The listing below is to be output in its exact form.

- **Data extracts**:
---*---
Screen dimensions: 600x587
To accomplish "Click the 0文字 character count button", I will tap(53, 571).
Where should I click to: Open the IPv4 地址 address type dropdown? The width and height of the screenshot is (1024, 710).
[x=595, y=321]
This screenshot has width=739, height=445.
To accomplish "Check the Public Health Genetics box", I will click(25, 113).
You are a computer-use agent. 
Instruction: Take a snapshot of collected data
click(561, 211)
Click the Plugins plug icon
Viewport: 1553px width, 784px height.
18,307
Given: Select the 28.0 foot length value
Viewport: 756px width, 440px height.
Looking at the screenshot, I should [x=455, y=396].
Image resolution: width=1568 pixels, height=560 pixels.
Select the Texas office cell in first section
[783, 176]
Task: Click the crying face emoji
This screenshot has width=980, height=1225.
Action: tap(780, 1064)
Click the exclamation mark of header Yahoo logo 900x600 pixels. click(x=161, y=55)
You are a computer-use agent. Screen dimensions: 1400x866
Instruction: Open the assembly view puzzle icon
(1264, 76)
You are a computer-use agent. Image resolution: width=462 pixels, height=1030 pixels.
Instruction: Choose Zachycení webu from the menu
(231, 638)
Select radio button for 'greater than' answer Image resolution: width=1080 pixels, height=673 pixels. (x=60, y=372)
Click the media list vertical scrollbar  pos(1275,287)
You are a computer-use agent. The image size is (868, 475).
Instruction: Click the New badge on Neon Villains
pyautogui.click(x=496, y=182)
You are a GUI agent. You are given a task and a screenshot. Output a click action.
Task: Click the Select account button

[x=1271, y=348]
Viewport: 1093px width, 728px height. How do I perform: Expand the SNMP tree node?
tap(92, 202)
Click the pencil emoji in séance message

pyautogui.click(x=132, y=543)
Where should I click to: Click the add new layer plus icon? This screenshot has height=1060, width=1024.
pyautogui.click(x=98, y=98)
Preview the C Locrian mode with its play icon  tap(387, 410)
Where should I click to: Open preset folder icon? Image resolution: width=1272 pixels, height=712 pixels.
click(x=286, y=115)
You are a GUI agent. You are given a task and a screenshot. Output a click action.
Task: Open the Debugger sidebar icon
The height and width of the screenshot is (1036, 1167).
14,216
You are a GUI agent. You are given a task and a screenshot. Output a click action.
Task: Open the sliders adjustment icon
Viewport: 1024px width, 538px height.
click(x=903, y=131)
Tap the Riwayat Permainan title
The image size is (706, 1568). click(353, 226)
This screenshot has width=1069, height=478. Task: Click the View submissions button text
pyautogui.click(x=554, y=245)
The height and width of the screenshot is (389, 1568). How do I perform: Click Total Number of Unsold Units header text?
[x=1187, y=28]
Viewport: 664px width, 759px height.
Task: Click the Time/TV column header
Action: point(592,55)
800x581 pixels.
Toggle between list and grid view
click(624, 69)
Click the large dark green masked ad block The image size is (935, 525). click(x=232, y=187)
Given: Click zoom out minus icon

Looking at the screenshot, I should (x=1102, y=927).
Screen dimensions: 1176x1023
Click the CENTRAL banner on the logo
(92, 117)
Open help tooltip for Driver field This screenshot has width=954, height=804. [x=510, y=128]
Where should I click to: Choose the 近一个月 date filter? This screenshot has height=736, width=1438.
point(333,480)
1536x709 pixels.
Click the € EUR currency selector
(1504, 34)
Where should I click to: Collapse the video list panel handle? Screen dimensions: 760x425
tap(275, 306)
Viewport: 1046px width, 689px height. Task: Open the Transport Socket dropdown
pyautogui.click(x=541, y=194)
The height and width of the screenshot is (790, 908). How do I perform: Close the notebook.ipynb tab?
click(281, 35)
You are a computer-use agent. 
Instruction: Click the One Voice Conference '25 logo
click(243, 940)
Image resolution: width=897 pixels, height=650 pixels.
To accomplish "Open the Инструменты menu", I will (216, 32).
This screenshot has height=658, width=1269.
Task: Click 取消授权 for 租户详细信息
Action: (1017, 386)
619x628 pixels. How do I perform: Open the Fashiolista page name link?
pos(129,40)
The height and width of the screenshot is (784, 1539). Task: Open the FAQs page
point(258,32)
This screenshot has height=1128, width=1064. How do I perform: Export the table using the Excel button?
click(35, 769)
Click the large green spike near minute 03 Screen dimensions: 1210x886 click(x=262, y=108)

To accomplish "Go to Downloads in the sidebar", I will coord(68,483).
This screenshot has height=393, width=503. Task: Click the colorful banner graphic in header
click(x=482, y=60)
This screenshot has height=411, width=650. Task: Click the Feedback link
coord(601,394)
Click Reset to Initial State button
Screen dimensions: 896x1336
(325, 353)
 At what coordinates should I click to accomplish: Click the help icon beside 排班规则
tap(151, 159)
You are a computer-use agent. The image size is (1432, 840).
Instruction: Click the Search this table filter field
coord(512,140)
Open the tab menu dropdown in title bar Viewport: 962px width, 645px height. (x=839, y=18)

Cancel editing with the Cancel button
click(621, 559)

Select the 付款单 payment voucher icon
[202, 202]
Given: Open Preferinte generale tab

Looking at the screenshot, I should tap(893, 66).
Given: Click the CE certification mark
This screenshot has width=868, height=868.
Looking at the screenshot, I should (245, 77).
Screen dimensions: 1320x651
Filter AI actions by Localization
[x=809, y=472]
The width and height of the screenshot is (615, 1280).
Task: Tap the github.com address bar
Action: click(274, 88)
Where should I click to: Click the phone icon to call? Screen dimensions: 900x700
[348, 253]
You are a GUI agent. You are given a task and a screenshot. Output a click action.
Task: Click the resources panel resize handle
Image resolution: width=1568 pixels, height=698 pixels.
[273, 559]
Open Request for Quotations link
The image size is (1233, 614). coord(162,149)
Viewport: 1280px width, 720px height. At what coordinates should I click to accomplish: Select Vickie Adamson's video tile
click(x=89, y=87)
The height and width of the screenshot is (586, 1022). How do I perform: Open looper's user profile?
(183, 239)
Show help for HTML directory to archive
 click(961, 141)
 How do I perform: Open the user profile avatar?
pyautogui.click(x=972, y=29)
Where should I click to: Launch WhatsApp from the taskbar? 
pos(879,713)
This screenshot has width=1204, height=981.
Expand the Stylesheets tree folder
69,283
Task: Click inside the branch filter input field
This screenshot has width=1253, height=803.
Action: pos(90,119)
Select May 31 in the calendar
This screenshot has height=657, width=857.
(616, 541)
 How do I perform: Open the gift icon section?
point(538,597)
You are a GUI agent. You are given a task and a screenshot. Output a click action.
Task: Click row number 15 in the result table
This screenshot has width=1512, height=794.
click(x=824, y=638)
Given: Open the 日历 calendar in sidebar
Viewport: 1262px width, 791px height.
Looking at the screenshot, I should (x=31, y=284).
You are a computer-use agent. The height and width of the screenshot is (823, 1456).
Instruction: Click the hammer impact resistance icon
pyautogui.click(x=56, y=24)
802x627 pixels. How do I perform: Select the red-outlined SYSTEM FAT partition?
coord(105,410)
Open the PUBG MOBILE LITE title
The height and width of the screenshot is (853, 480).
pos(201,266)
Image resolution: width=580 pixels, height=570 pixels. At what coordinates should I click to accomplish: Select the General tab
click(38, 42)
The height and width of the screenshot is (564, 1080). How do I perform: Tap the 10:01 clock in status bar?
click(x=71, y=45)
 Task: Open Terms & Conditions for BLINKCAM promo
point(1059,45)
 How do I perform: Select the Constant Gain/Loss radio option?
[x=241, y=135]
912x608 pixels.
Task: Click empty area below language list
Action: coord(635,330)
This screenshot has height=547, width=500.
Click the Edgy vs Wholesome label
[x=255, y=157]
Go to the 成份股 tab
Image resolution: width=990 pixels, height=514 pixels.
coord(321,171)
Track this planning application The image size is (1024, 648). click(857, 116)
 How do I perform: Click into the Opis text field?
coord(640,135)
---*---
- **The completed task**:
Screen dimensions: 600x587
To accomplish "Click the 0文字 character count button", I will tap(53, 571).
Where should I click to: Open the IPv4 地址 address type dropdown? The width and height of the screenshot is (1024, 710).
[x=595, y=321]
This screenshot has width=739, height=445.
To accomplish "Check the Public Health Genetics box", I will click(25, 113).
You are a computer-use agent. 
Instruction: Take a snapshot of collected data
click(561, 211)
Click the Plugins plug icon
Viewport: 1553px width, 784px height.
18,307
Given: Select the 28.0 foot length value
Viewport: 756px width, 440px height.
Looking at the screenshot, I should [x=455, y=396].
Image resolution: width=1568 pixels, height=560 pixels.
Select the Texas office cell in first section
[783, 176]
Task: Click the crying face emoji
This screenshot has width=980, height=1225.
Action: tap(780, 1064)
Click the exclamation mark of header Yahoo logo 900x600 pixels. click(x=161, y=55)
You are a computer-use agent. Screen dimensions: 1400x866
Instruction: Open the assembly view puzzle icon
(1264, 76)
You are a computer-use agent. Image resolution: width=462 pixels, height=1030 pixels.
Instruction: Choose Zachycení webu from the menu
(231, 638)
Select radio button for 'greater than' answer Image resolution: width=1080 pixels, height=673 pixels. (x=60, y=372)
Click the media list vertical scrollbar  pos(1275,287)
You are a computer-use agent. The image size is (868, 475).
Instruction: Click the New badge on Neon Villains
pyautogui.click(x=496, y=182)
You are a GUI agent. You are given a task and a screenshot. Output a click action.
Task: Click the Select account button

[x=1271, y=348]
Viewport: 1093px width, 728px height. How do I perform: Expand the SNMP tree node?
tap(92, 202)
Click the pencil emoji in séance message

pyautogui.click(x=132, y=543)
Where should I click to: Click the add new layer plus icon? This screenshot has height=1060, width=1024.
pyautogui.click(x=98, y=98)
Preview the C Locrian mode with its play icon  tap(387, 410)
Where should I click to: Open preset folder icon? Image resolution: width=1272 pixels, height=712 pixels.
click(x=286, y=115)
You are a GUI agent. You are given a task and a screenshot. Output a click action.
Task: Open the Debugger sidebar icon
The height and width of the screenshot is (1036, 1167).
14,216
You are a GUI agent. You are given a task and a screenshot. Output a click action.
Task: Open the sliders adjustment icon
Viewport: 1024px width, 538px height.
click(x=903, y=131)
Tap the Riwayat Permainan title
The image size is (706, 1568). click(353, 226)
This screenshot has width=1069, height=478. Task: Click the View submissions button text
pyautogui.click(x=554, y=245)
The height and width of the screenshot is (389, 1568). How do I perform: Click Total Number of Unsold Units header text?
[x=1187, y=28]
Viewport: 664px width, 759px height.
Task: Click the Time/TV column header
Action: point(592,55)
800x581 pixels.
Toggle between list and grid view
click(624, 69)
Click the large dark green masked ad block The image size is (935, 525). click(x=232, y=187)
Given: Click zoom out minus icon

Looking at the screenshot, I should (x=1102, y=927).
Screen dimensions: 1176x1023
Click the CENTRAL banner on the logo
(92, 117)
Open help tooltip for Driver field This screenshot has width=954, height=804. [x=510, y=128]
Where should I click to: Choose the 近一个月 date filter? This screenshot has height=736, width=1438.
point(333,480)
1536x709 pixels.
Click the € EUR currency selector
(1504, 34)
Where should I click to: Collapse the video list panel handle? Screen dimensions: 760x425
tap(275, 306)
Viewport: 1046px width, 689px height. Task: Open the Transport Socket dropdown
pyautogui.click(x=541, y=194)
The height and width of the screenshot is (790, 908). How do I perform: Close the notebook.ipynb tab?
click(281, 35)
You are a computer-use agent. 
Instruction: Click the One Voice Conference '25 logo
click(243, 940)
Image resolution: width=897 pixels, height=650 pixels.
To accomplish "Open the Инструменты menu", I will (216, 32).
This screenshot has height=658, width=1269.
Task: Click 取消授权 for 租户详细信息
Action: (1017, 386)
619x628 pixels. How do I perform: Open the Fashiolista page name link?
pos(129,40)
The height and width of the screenshot is (784, 1539). Task: Open the FAQs page
point(258,32)
This screenshot has height=1128, width=1064. How do I perform: Export the table using the Excel button?
click(35, 769)
Click the large green spike near minute 03 Screen dimensions: 1210x886 click(x=262, y=108)

To accomplish "Go to Downloads in the sidebar", I will coord(68,483).
This screenshot has height=393, width=503. Task: Click the colorful banner graphic in header
click(x=482, y=60)
This screenshot has height=411, width=650. Task: Click the Feedback link
coord(601,394)
Click Reset to Initial State button
Screen dimensions: 896x1336
(325, 353)
 At what coordinates should I click to accomplish: Click the help icon beside 排班规则
tap(151, 159)
You are a computer-use agent. The image size is (1432, 840).
Instruction: Click the Search this table filter field
coord(512,140)
Open the tab menu dropdown in title bar Viewport: 962px width, 645px height. (x=839, y=18)

Cancel editing with the Cancel button
click(621, 559)

Select the 付款单 payment voucher icon
[202, 202]
Given: Open Preferinte generale tab

Looking at the screenshot, I should tap(893, 66).
Given: Click the CE certification mark
This screenshot has width=868, height=868.
Looking at the screenshot, I should (245, 77).
Screen dimensions: 1320x651
Filter AI actions by Localization
[x=809, y=472]
The width and height of the screenshot is (615, 1280).
Task: Tap the github.com address bar
Action: click(274, 88)
Where should I click to: Click the phone icon to call? Screen dimensions: 900x700
[348, 253]
You are a GUI agent. You are given a task and a screenshot. Output a click action.
Task: Click the resources panel resize handle
Image resolution: width=1568 pixels, height=698 pixels.
[273, 559]
Open Request for Quotations link
The image size is (1233, 614). coord(162,149)
Viewport: 1280px width, 720px height. At what coordinates should I click to accomplish: Select Vickie Adamson's video tile
click(x=89, y=87)
The height and width of the screenshot is (586, 1022). How do I perform: Open looper's user profile?
(183, 239)
Show help for HTML directory to archive
 click(961, 141)
 How do I perform: Open the user profile avatar?
pyautogui.click(x=972, y=29)
Where should I click to: Launch WhatsApp from the taskbar? 
pos(879,713)
This screenshot has width=1204, height=981.
Expand the Stylesheets tree folder
69,283
Task: Click inside the branch filter input field
This screenshot has width=1253, height=803.
Action: pos(90,119)
Select May 31 in the calendar
This screenshot has height=657, width=857.
(616, 541)
 How do I perform: Open the gift icon section?
point(538,597)
You are a GUI agent. You are given a task and a screenshot. Output a click action.
Task: Click row number 15 in the result table
This screenshot has width=1512, height=794.
click(x=824, y=638)
Given: Open the 日历 calendar in sidebar
Viewport: 1262px width, 791px height.
Looking at the screenshot, I should (x=31, y=284).
You are a computer-use agent. The height and width of the screenshot is (823, 1456).
Instruction: Click the hammer impact resistance icon
pyautogui.click(x=56, y=24)
802x627 pixels. How do I perform: Select the red-outlined SYSTEM FAT partition?
coord(105,410)
Open the PUBG MOBILE LITE title
The height and width of the screenshot is (853, 480).
pos(201,266)
Image resolution: width=580 pixels, height=570 pixels. At what coordinates should I click to accomplish: Select the General tab
click(38, 42)
The height and width of the screenshot is (564, 1080). How do I perform: Tap the 10:01 clock in status bar?
click(x=71, y=45)
 Task: Open Terms & Conditions for BLINKCAM promo
point(1059,45)
 How do I perform: Select the Constant Gain/Loss radio option?
[x=241, y=135]
912x608 pixels.
Task: Click empty area below language list
Action: coord(635,330)
This screenshot has height=547, width=500.
Click the Edgy vs Wholesome label
[x=255, y=157]
Go to the 成份股 tab
Image resolution: width=990 pixels, height=514 pixels.
coord(321,171)
Track this planning application The image size is (1024, 648). click(857, 116)
 How do I perform: Click into the Opis text field?
coord(640,135)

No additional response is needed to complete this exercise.